With any pictures left out, restate word for word the lines in the listing below from the one holding "This screenshot has height=581, width=1024." through the last.

----------

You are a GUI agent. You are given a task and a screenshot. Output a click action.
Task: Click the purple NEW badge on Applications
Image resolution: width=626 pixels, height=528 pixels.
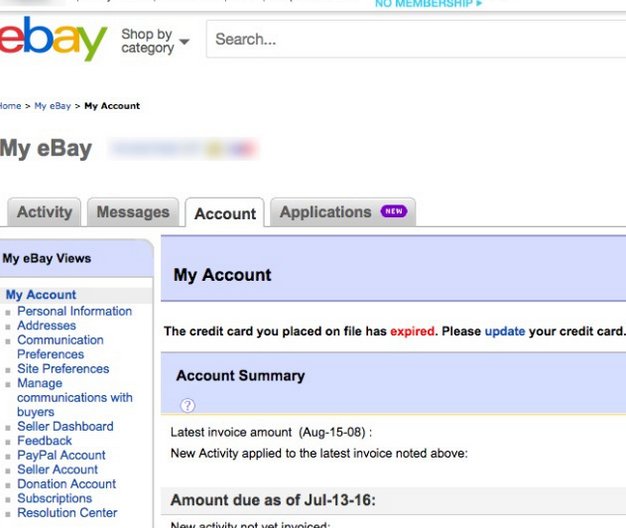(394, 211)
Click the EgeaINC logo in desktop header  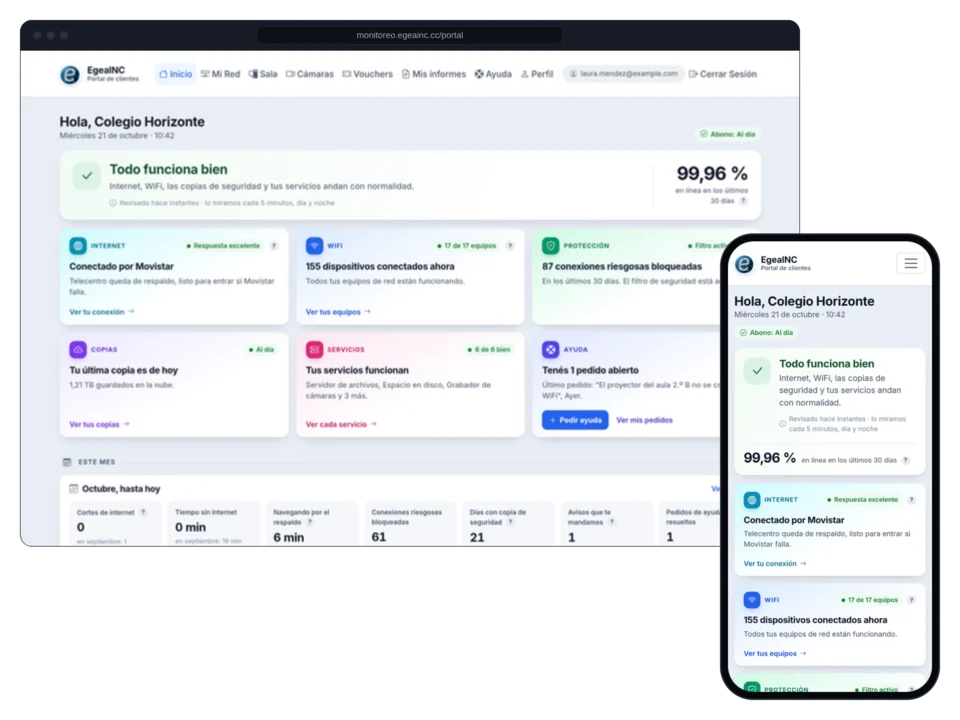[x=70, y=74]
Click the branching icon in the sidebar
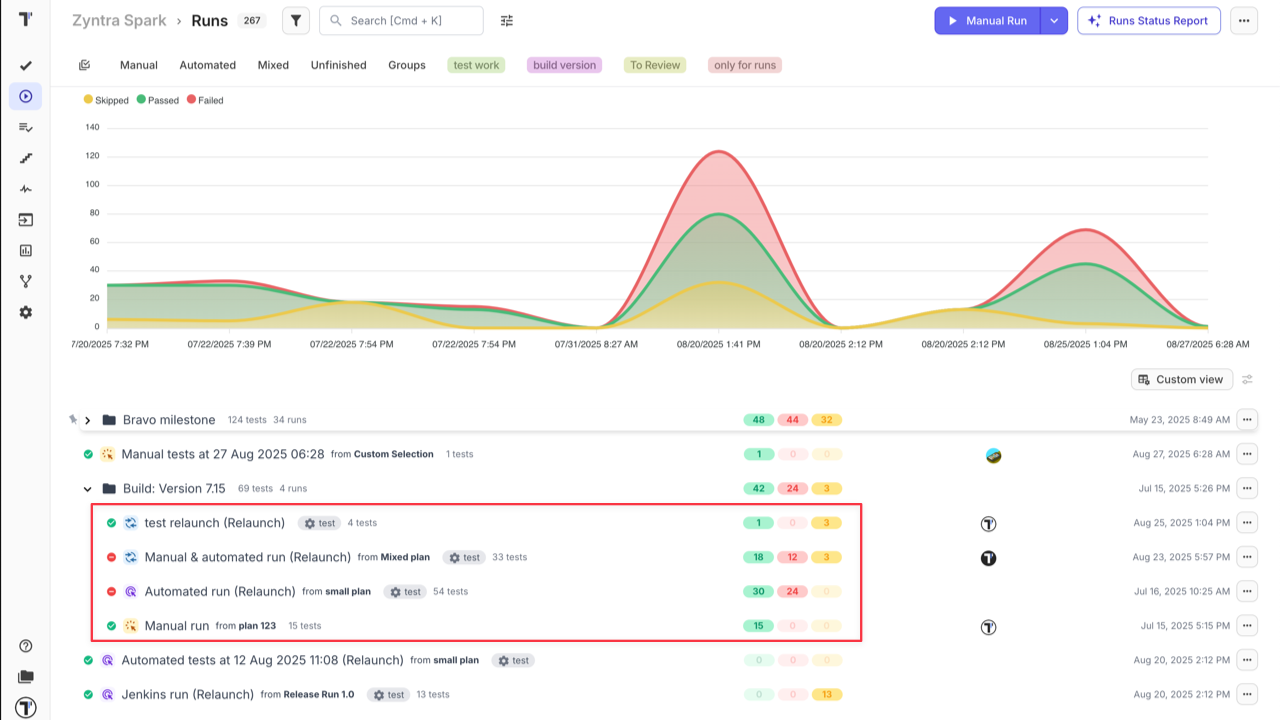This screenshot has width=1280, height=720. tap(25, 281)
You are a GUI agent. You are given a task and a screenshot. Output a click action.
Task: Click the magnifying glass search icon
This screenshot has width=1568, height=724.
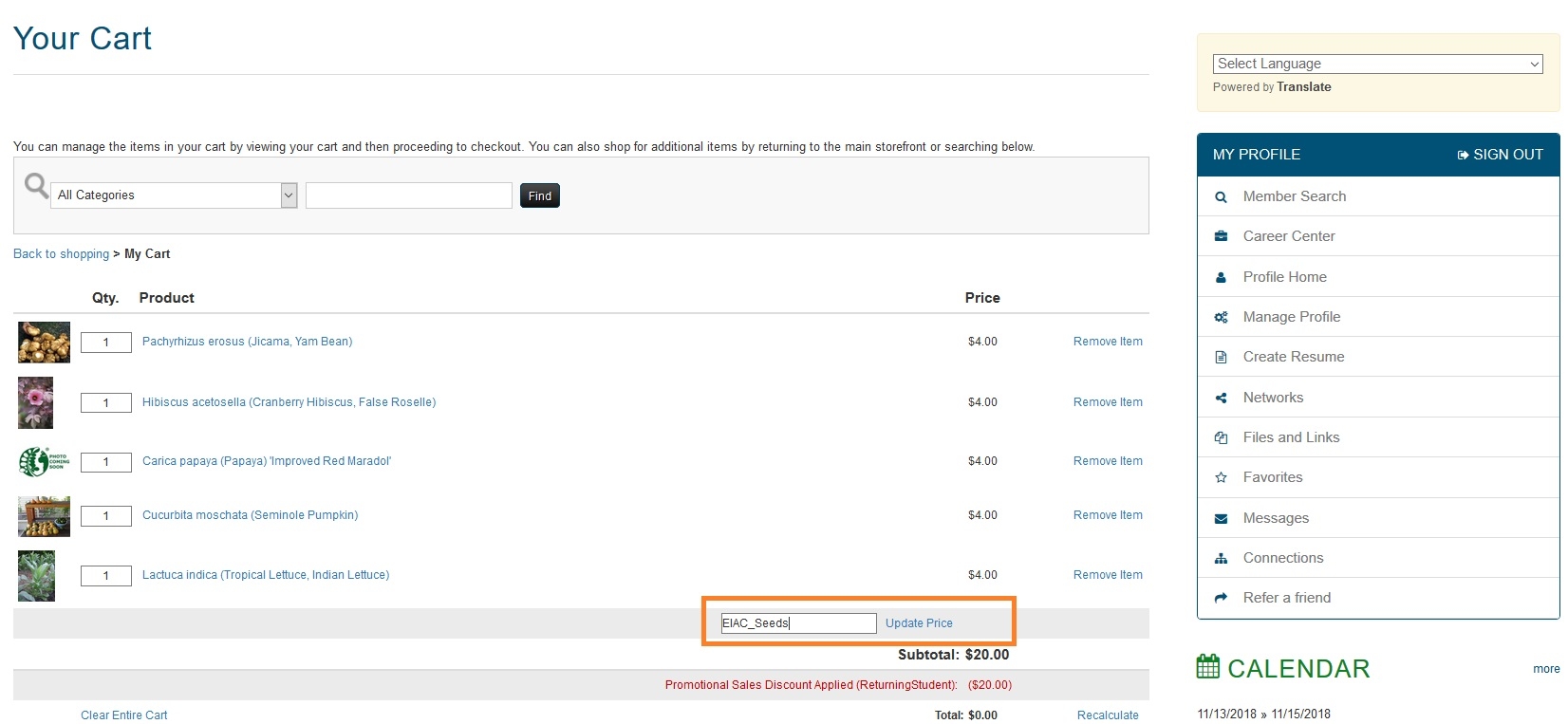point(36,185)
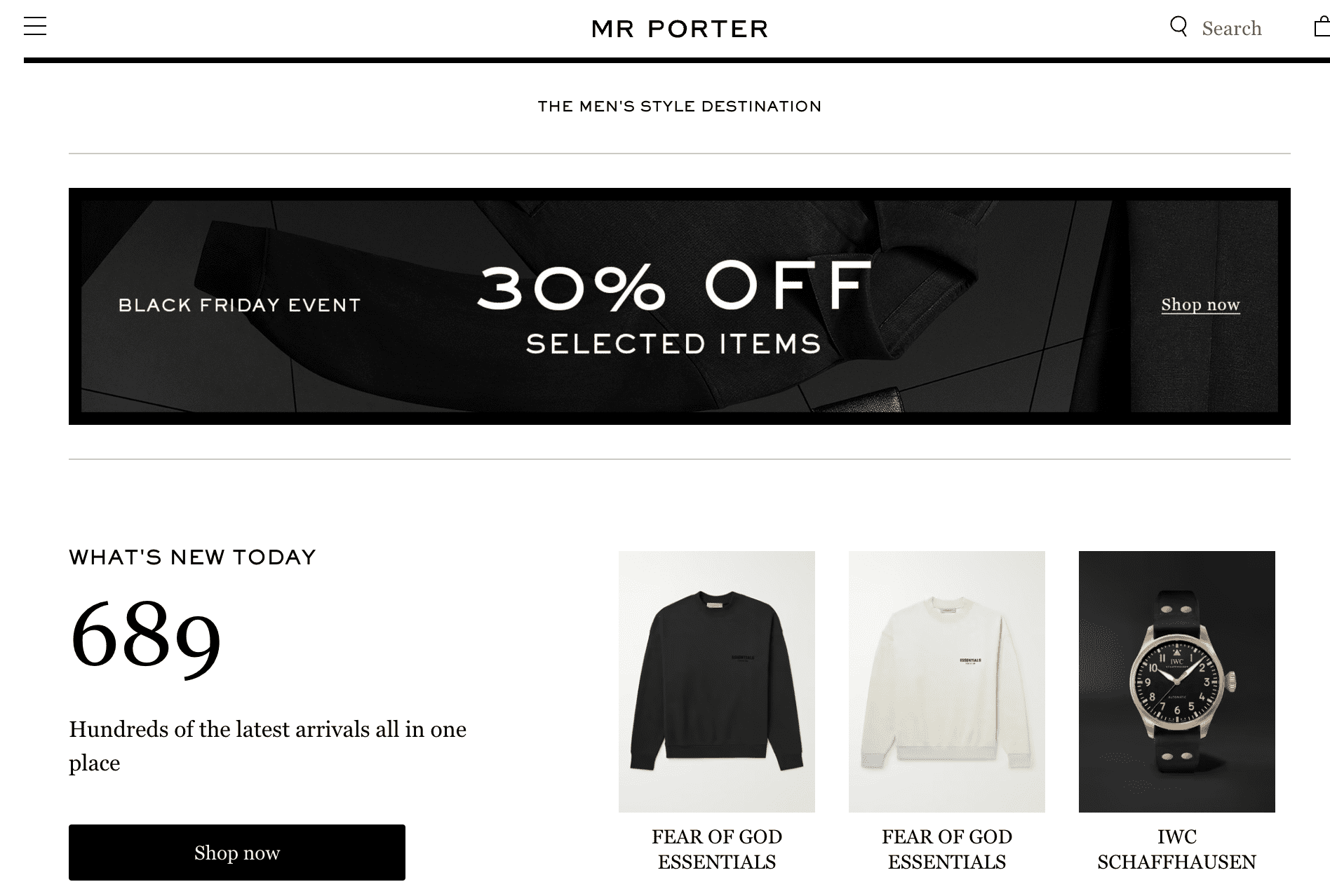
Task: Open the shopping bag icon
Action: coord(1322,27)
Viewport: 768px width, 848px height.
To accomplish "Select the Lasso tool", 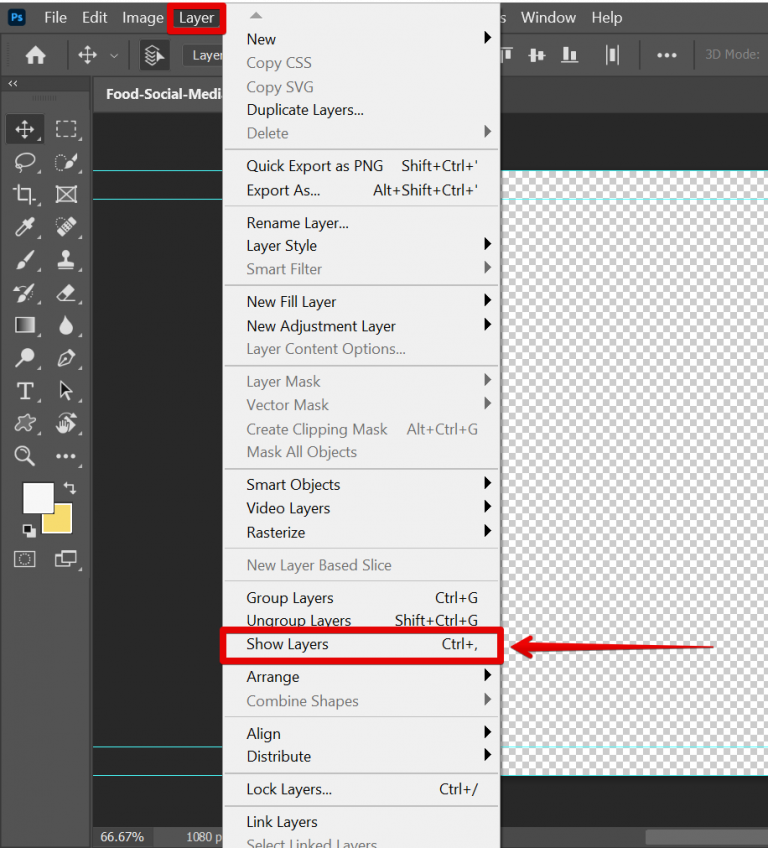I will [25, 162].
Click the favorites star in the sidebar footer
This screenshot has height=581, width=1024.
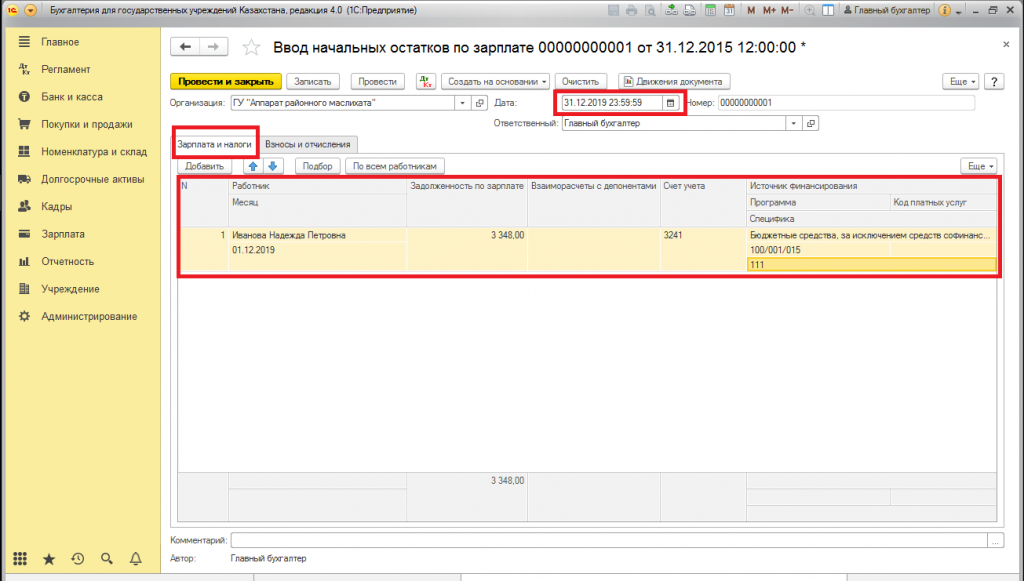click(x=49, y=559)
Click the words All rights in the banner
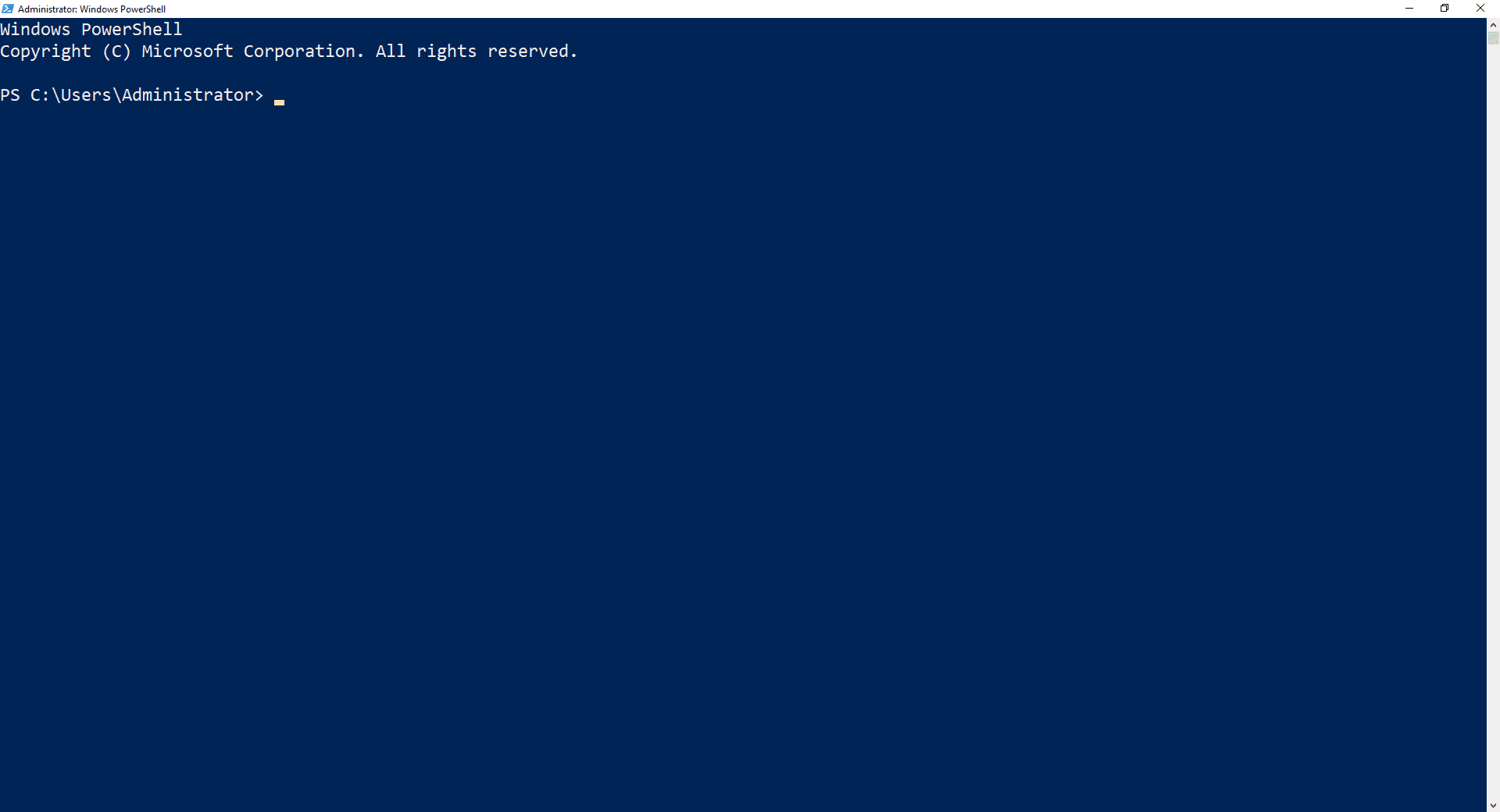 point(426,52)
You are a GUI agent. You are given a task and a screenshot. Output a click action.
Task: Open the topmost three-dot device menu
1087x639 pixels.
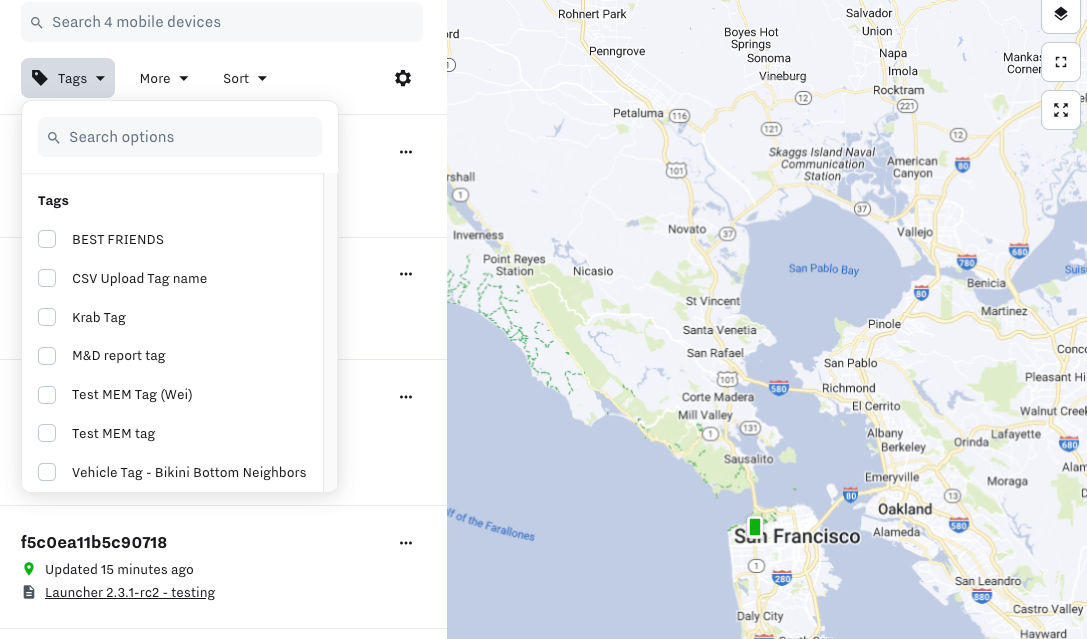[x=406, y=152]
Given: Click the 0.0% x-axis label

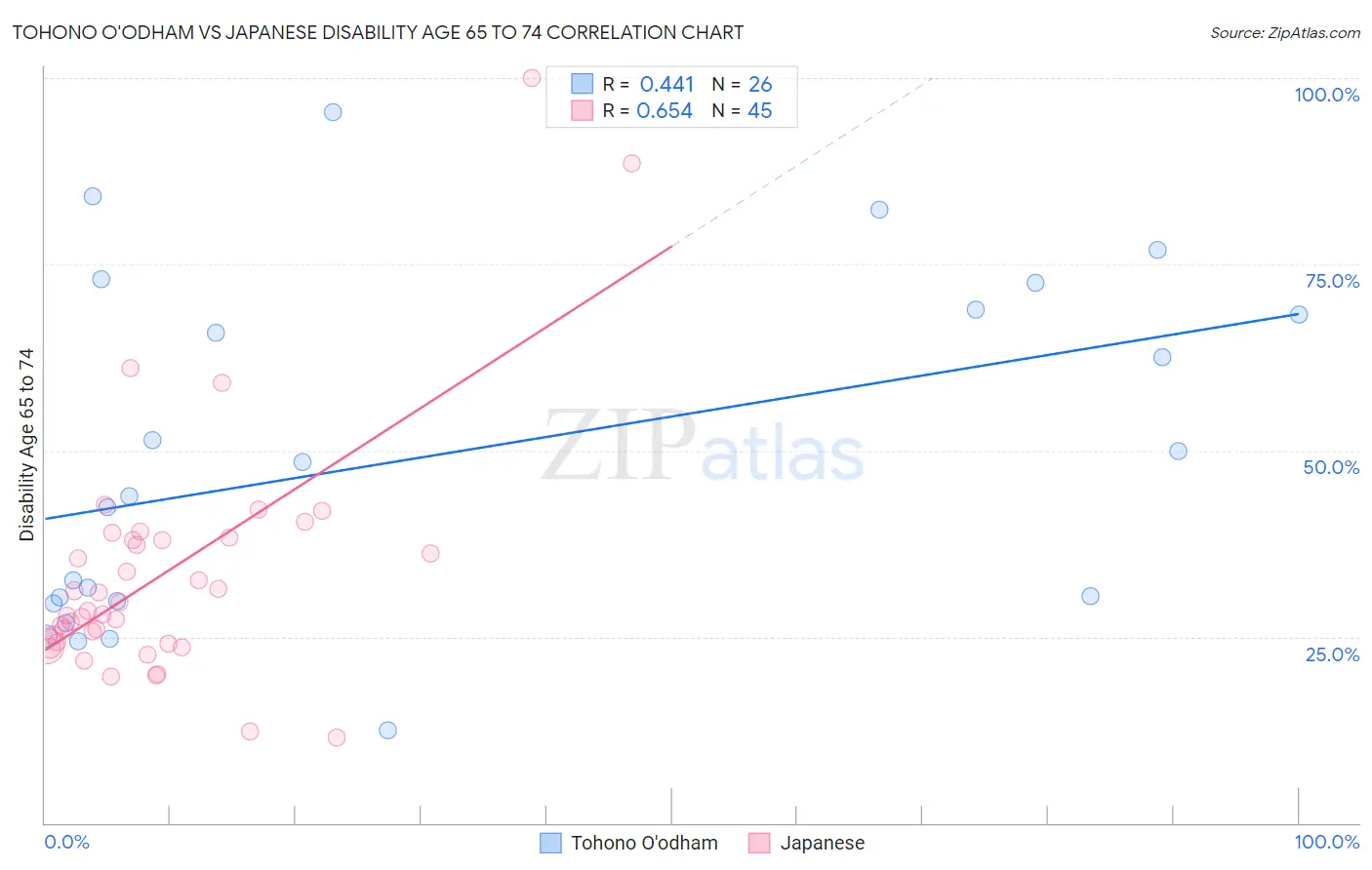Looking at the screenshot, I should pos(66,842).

----------

§ **WRITTEN SOLUTION**:
This screenshot has height=581, width=1024.
click(x=49, y=559)
Click the words All rights in the banner
 point(426,52)
You are a GUI agent. You are given a task and a screenshot. Output a click action.
Task: Open the topmost three-dot device menu
1087x639 pixels.
[x=406, y=152]
Given: Click the 0.0% x-axis label

Looking at the screenshot, I should pos(66,842).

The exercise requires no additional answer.